Render the rows below as a numbered list, one line per item, with blank lines omitted. Leave the pictures out of the list.

INPUT FOR THIS TASK:
────

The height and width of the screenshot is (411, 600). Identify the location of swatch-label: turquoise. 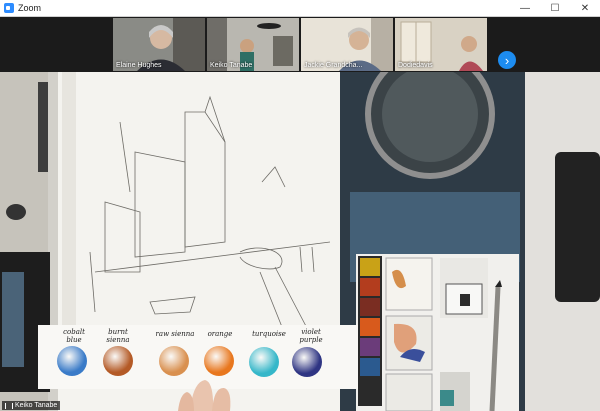
(269, 334).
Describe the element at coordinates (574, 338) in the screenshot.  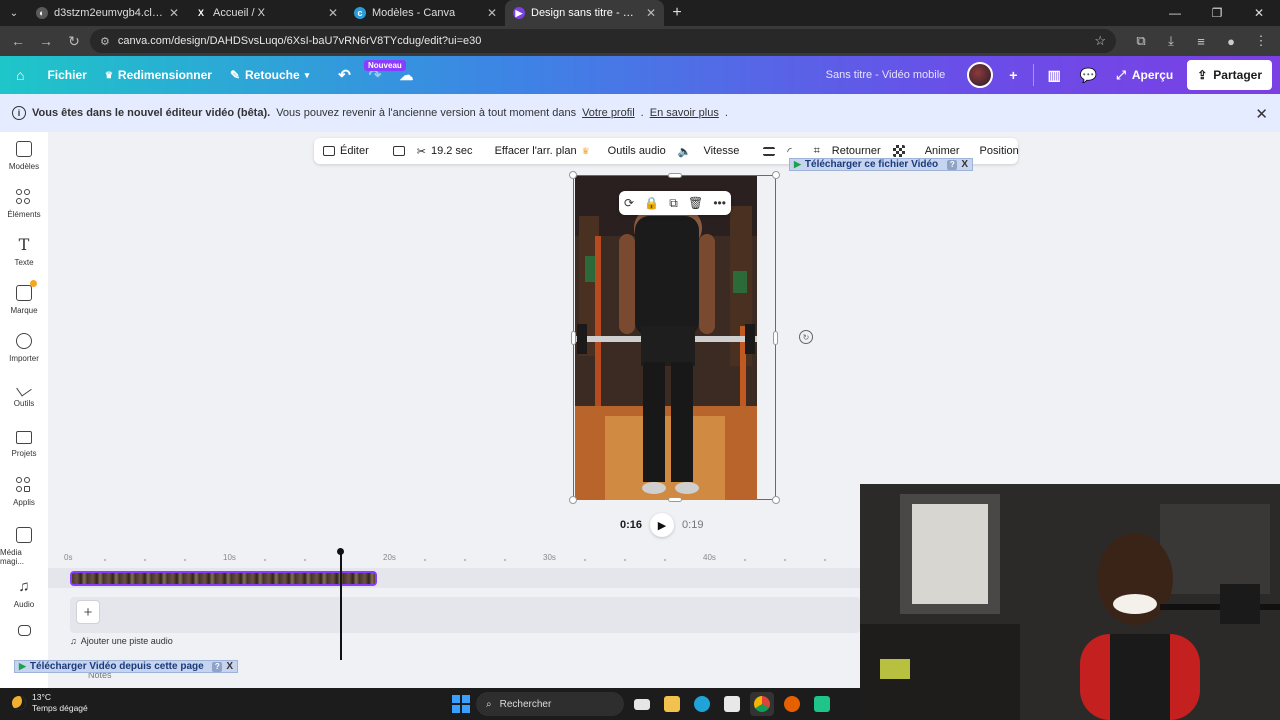
I see `resize-handle-left` at that location.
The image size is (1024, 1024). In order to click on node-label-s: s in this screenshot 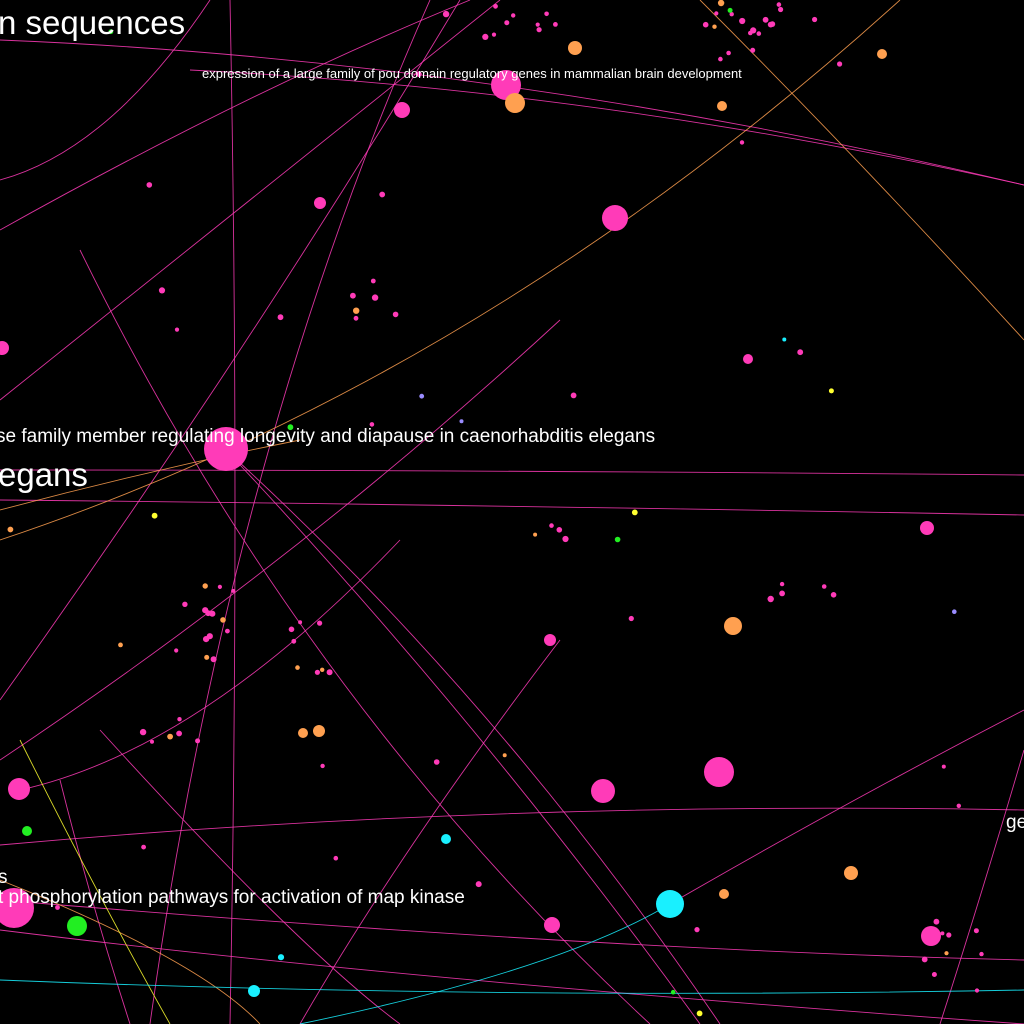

────

THE ANSWER:
1. The height and width of the screenshot is (411, 600). Identify the location of swatch-label: turquoise. 
2. (269, 334).
3. Describe the element at coordinates (574, 338) in the screenshot.  
4. I see `resize-handle-left` at that location.
5. The image size is (1024, 1024). In order to click on node-label-s: s in this screenshot 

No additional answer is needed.